What does a good strategy look like, and how exactly do you build it? In this #mtpcon Digital Americas talk, Nacho Bassino, author of Product Direction and Director of Product at Xing, deep-dives into a practical approach to creating your product strategy using a real-life case study.
Many times we talk about strategy, why it’s important, and all the things around the theory of strategy. But Nacho provides some practical tips on strategy, including how a good strategy helps, how to build it, and its components.
Watch the video to see his session in full, or read on for the highlights:
Why you need a good strategy
Product managers already know when they need to look at product strategy – execution disconnects from vision, and there are problems with alignment and focus. The most important thing, however, is a method for producing a strategy.
As Nacho explains, this model can be different depending on the company. The components can be adapted to your context and environment.
Strategy is important because most product teams have good discovery and delivery processes but lack direction and a way to define the right problems and goals to go to the next stage. Says Nacho: “Strategy is getting from the vision to choosing the right space and the right problems and goals, to going through the discovery and delivery phases.”
Steps of a product strategy
Creating a product strategy has four parts:
- Select the most promising insights
- Goals and observations
- Synthesizing to share with others
Gathering information and communication are also critical, but they are not steps. They are important parts of the puzzle and are already expected of most product teams.
Nacho uses an example from a grocery delivery service. The service wanted to differentiate from restaurant delivery. It was already in a handful of cities and wanted to maximize its current market penetration.

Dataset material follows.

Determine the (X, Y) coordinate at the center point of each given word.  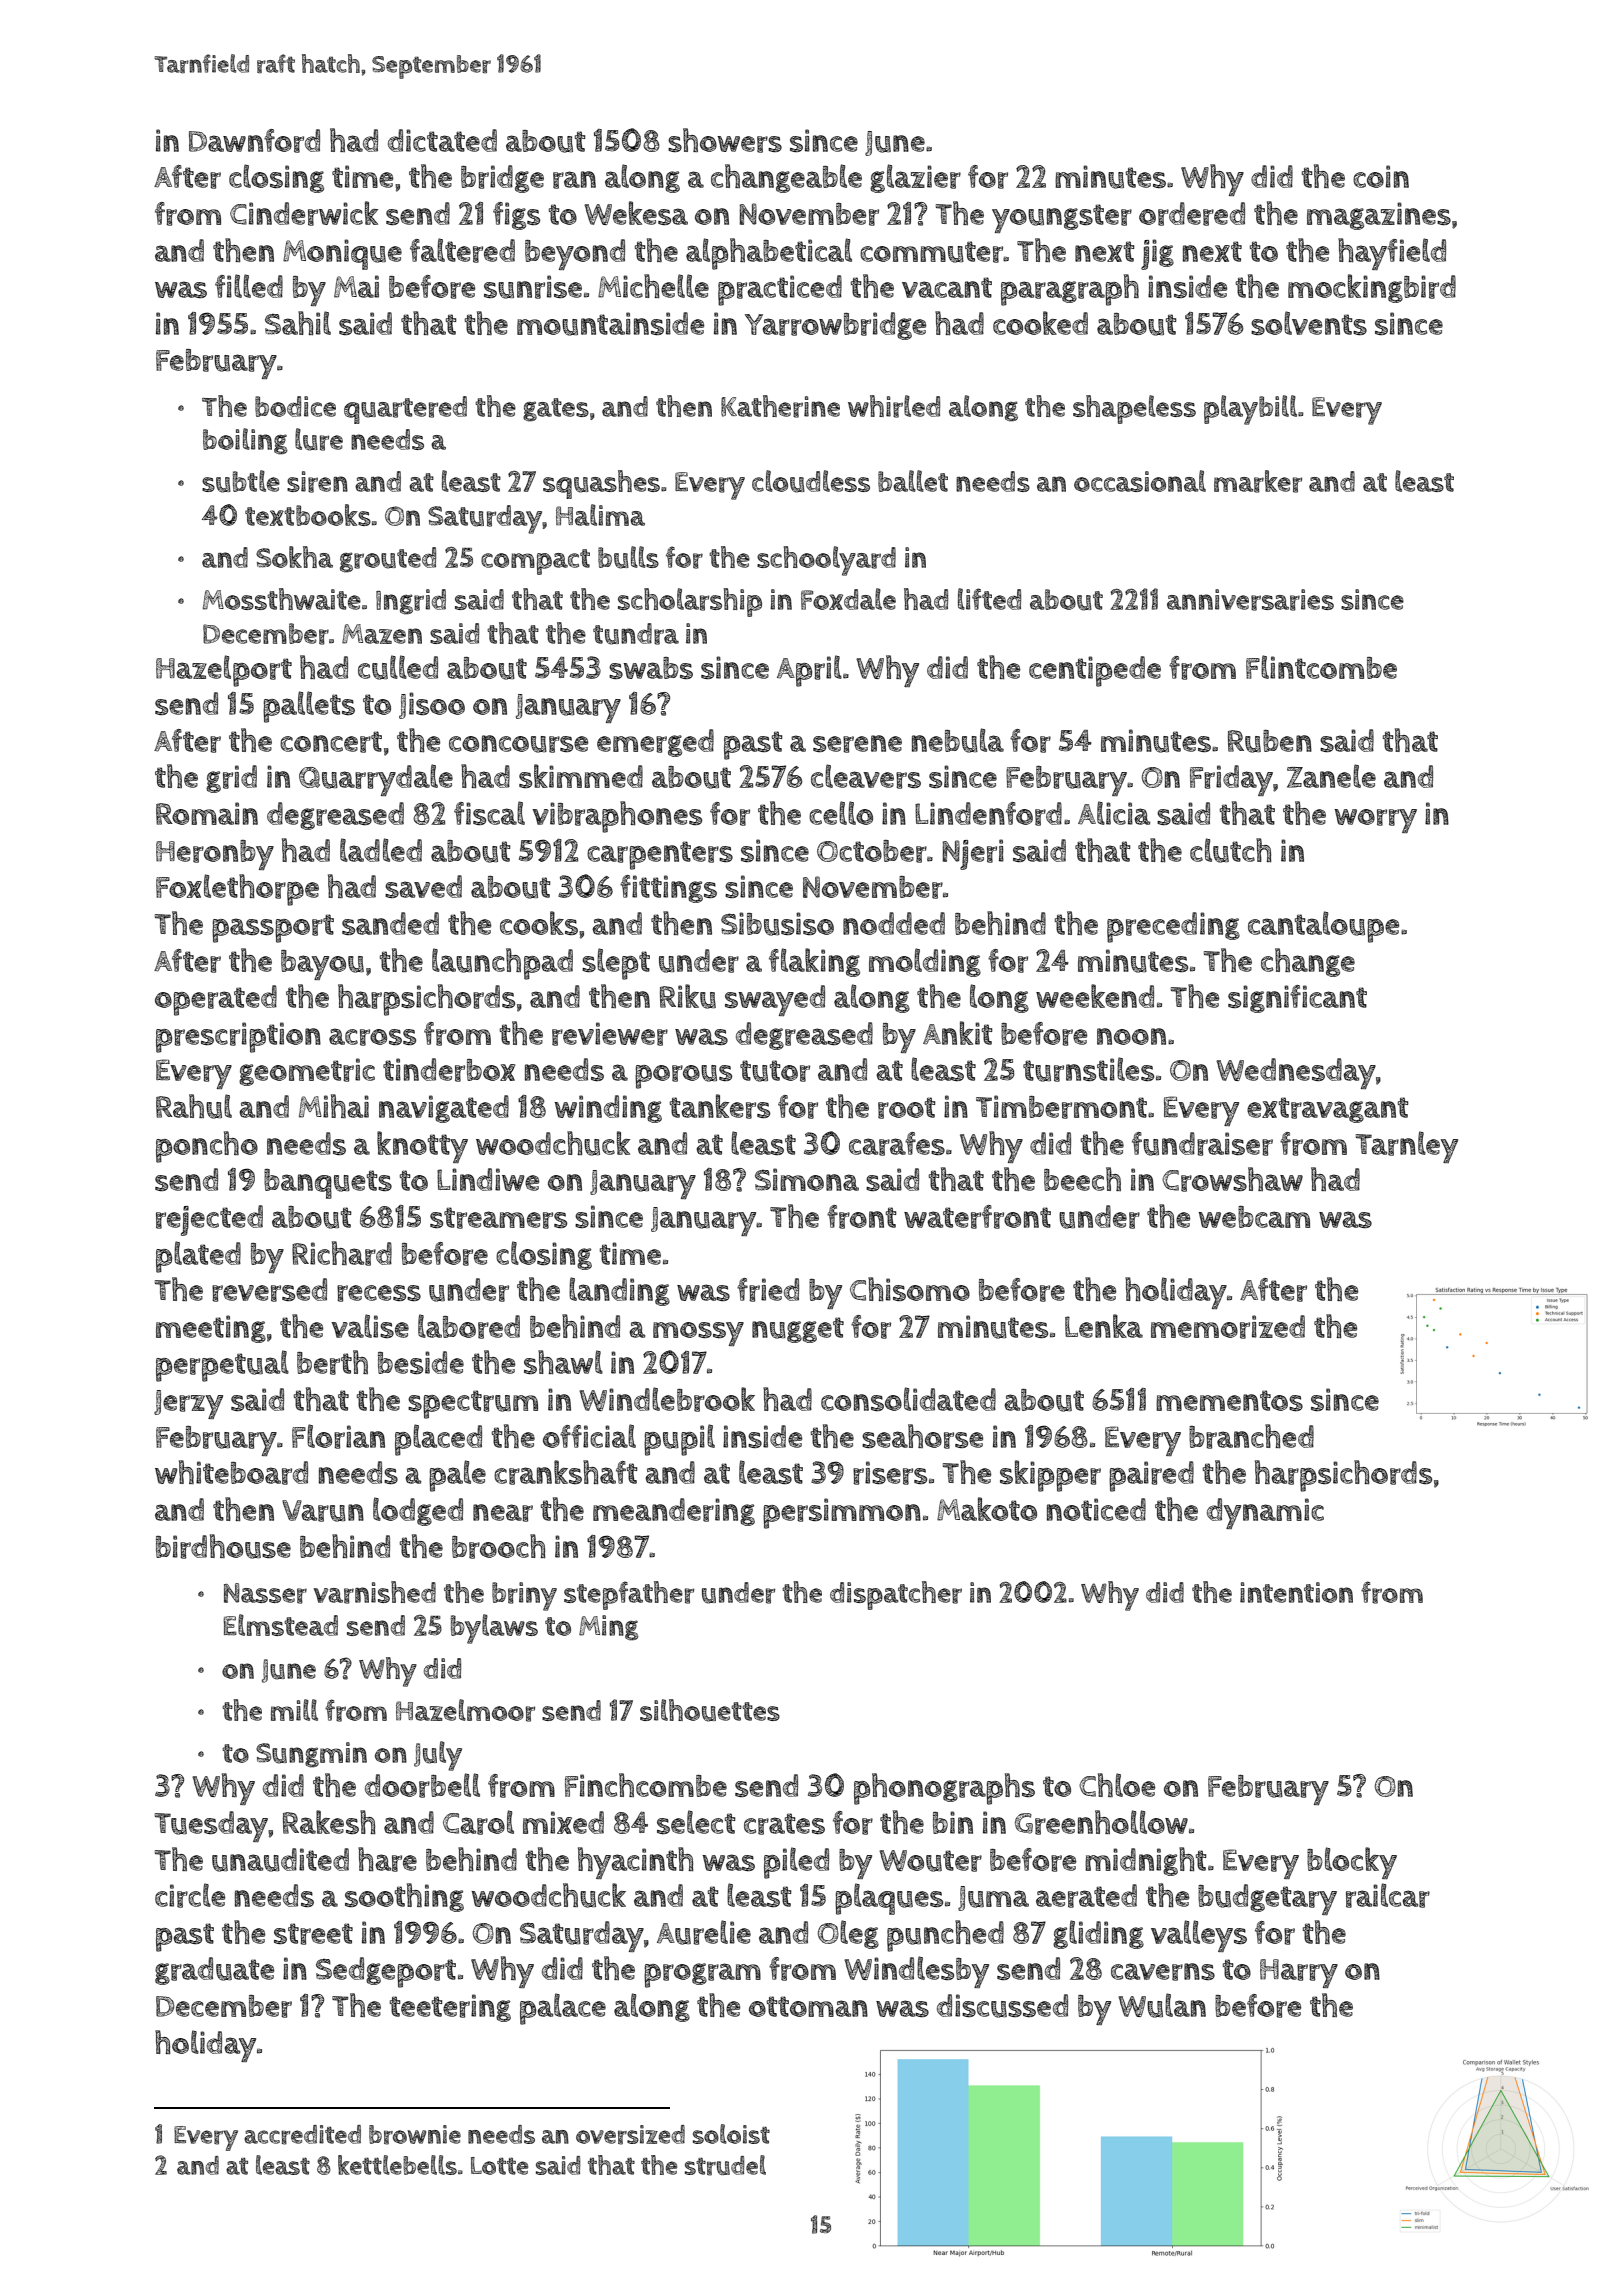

Despite gathering information not being part of the steps, Nacho says that most product managers focus on results but have a multidimensional view for strategy and making everyday decisions.
Insights are learnings. They focus on the identification of a problem, a tendency, or an opportunity that can radically change the game. An insightless strategy is simply following a hunch.
Some of the types of insights include business model change, consumer behavior, automation and repositioning, and product behavior. Tools to discover insights include an opportunity solution tree, which helps you get from desired outcomes to opportunities you can pursue.
Finding the most critical insights and opportunities is not about trying to understand ROI or prioritize. Instead, try to find focus and positioning. Use your intuition to find which opportunities are most critical. Nacho explains how product managers can use the ‘strengthen the core’ tool for the selection process. To do this, start by putting the value proposition in the center and around it place crucial insights that you’re considering, then ask two questions. The first, ‘how does my core value proposition help this new opportunity be successful?’ and the second, ‘what opportunities strengthen our value and differentiation?’
Goals and assumptions
The next step is to come up with goals and assumptions for selecting the insights. Create one-year goals and specify your key assumptions. Note a strategic hypothesis that helps to identify the riskiest insights and reveal which ones make the most sense to pursue.
Finally, it would help if you had a good artifact that’s easy for people to remember to synthesize information. While an in-depth strategy document may work for some meetings, a simple one-pager is much better for everyday use.
Nacho finishes with a few key takeaways.
No more excuses: Everyone should have a strategy. It is not only for the enlightened.
Be practical: While theory is awesome. There is a practical way to build it.
Hard work? Yes, but the benefits are totally worth the effort.